De imediato imaginei que me encontrava diante de uma gozação das mais cretinas ou, quem sabe, o dono da pecuária havia tido a inspiração de atender a ilustres quarentões casados que se consideram já parte da turma doméstica de quatro patas. Eu, por exemplo, cumprindo a nobre missão delegada por minha mulher de oferecer o Totó a uma velha amiga e companheira de sindicalismo (aquela da crônica “A Bêbada e o Desmemoriado Besta”, publicada em outubro de 2007 neste blog), que simpatizara com o bicho, enviei a seguinte mensagem para o seu orkut: “E aí, ainda está interessada naquele meu cachorro (o Totó)? Se estiveres me avisa, pois a Janaína não suporta mais cuidar de animais. Além de mim e dos cachorros, possuímos agora um gato e um peixe. Falta só o papagaio”.
Havia também a possibilidade do sofisticado manjar se destinar àqueles seres humanos cujo humor e atenção para com seus companheiros de espécie é semelhante ao dos quadrúpedes, especialmente os da raça eqüina. Ou simplesmente ser alimento mais barato para encher a pança da peonada trabalhadora, que neste nosso Brasil do mensalão e da bolsa-esmola tem uma vida bem mais precária do que a de um cachorro de madame.
Antes que algum leitor, ou, especialmente uma leitora daquelas de nariz empinado e ares saltitantes e irritadiços de perua sabida, tenha um ataque, vou logo avisando que assistir televisão é um esporte a que sempre me dediquei pouquíssimo, especialmente depois do casamento. Não assisti, portanto, ao programa da abestalhante Rede Globo sobre o tema e só fui saber da nova dieta da moda, ao ouvir um papo das colegas na Distribuição e Contadoria do Foro de Gravataí. O que não me impediu de ser sarcástico e, outro dia, me vingar da minha ignorância, tirando sarro do Carlão, em uma conversa via MSN, ao lhe perguntar se conhecia a tal “ração humana” e lhe responder, de forma professoral, diante do espanto abobalhado do meu pobre colega quarentão (que nunca ouvira falar da coisa), que se tratava da nova dieta de emagrecimento para as peruas de plantão.

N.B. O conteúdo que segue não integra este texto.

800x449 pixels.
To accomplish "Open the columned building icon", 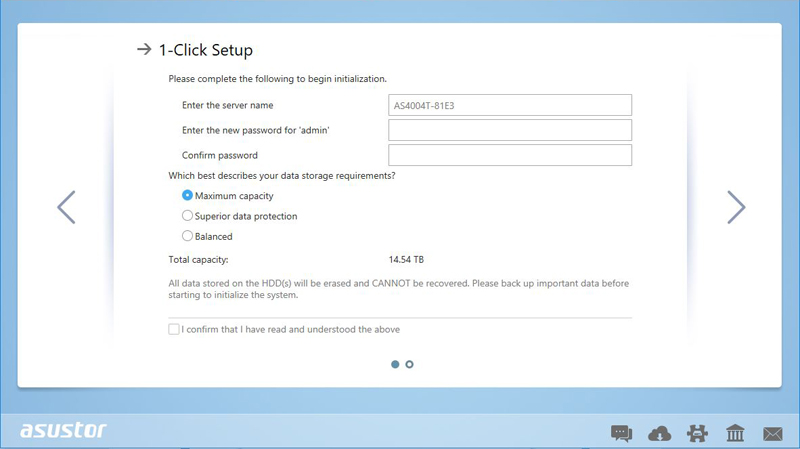I will point(735,433).
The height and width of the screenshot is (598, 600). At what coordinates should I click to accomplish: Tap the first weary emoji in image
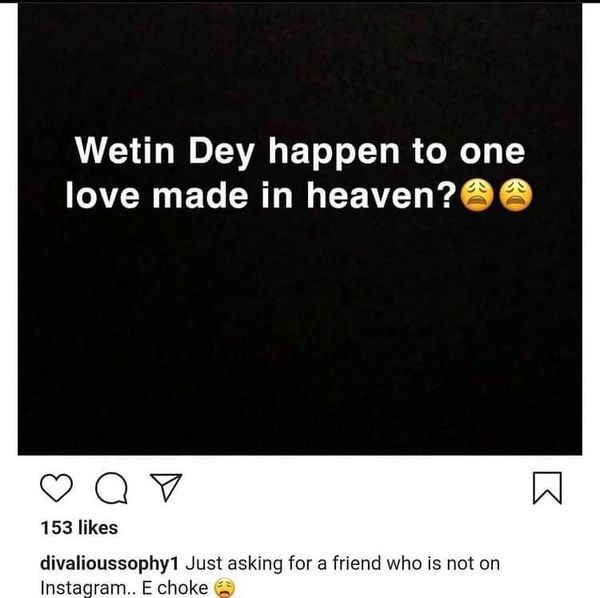[476, 196]
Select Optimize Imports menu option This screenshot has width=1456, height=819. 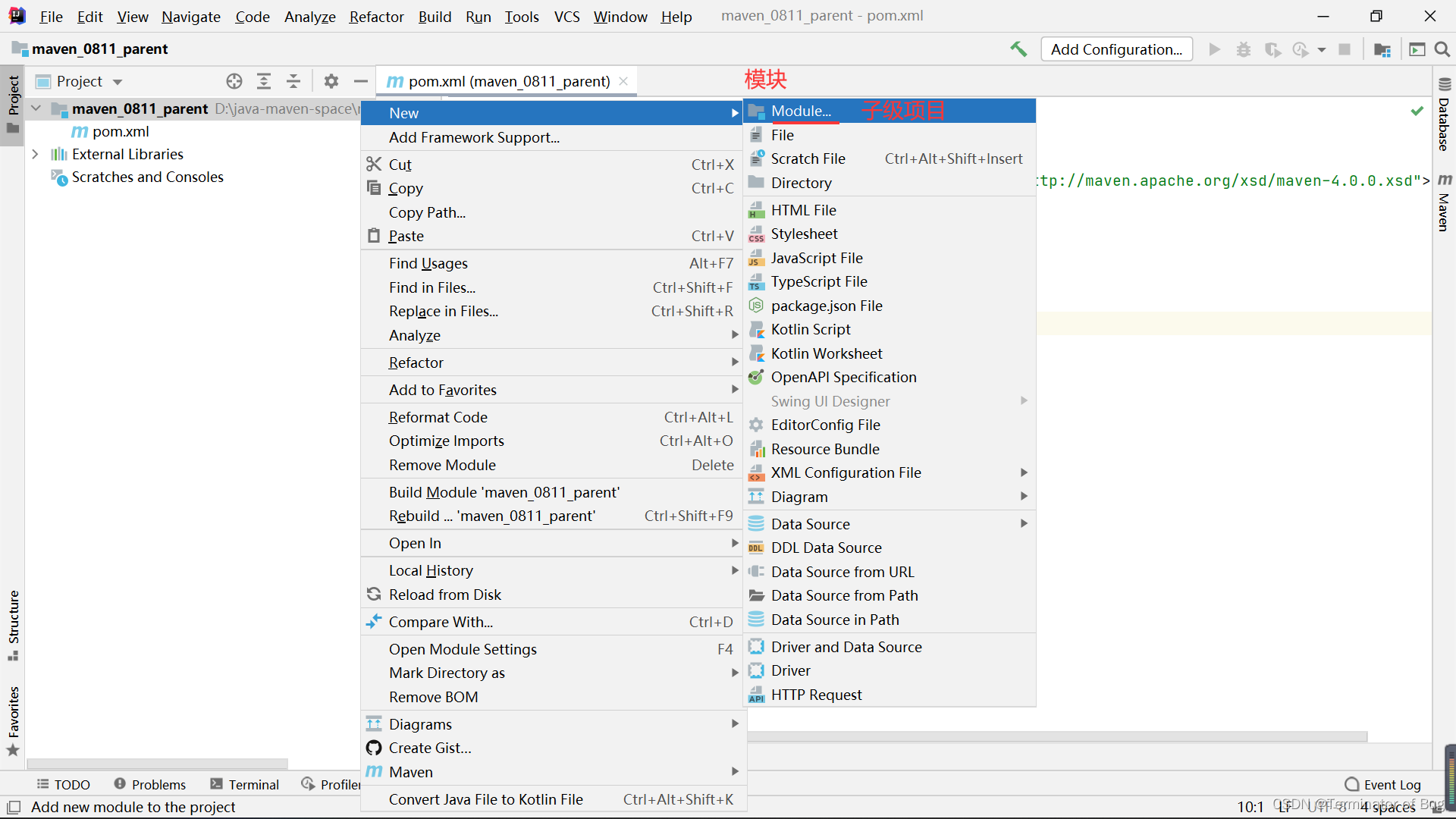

Curioso e humilde totó que sou, entretanto, tratei de me informar mais sobre o assunto, e tive o privilégio de ler a lista de ingredientes da nova panacéia médico-nutricional, que cura tudo (de unha encravada e caralho brocha a imbecilidade crônica e admiração pelo Inácio dos Nove Dedos), das mãos de uma vistosa e sabida estagiária. E confesso que me entusiasmei tanto que quase fui correndo à tal agropecuária, para comprar um saco da dita ração. Mas, depois de uns goles de cerveja sorvido em companhia de velhos companheiros de farra e sindicalismo, resolvi abdicar da possibilidade.
Afinal, emborcar de uma vez, e misturados, coisas como fibra de trigo, leite de soja, linhaça marrom, açúcar mascavo, farinha de arroz integral, fubá de milho branco, gergelim com casca, gérmen de trigo, gelatina, guaraná em pó, levedo de cerveja (prefiro a própria na sua versão líquida), cacau em pó e Quinua real (não sei que diabo é isto), além de dose pra cachorro é caganeira na certa! Isto se o “doutor Hugo” não se manifestar primeiro.
Sinceramente, ainda acho mais clássico e prático o exercício da aneroxia pelas nossas patricinhas do que a ingestão desta fantástica bomba, que dispensa até mesmo o dedo na goela das bulímicas, pois a projeção alimentar involuntária é certa!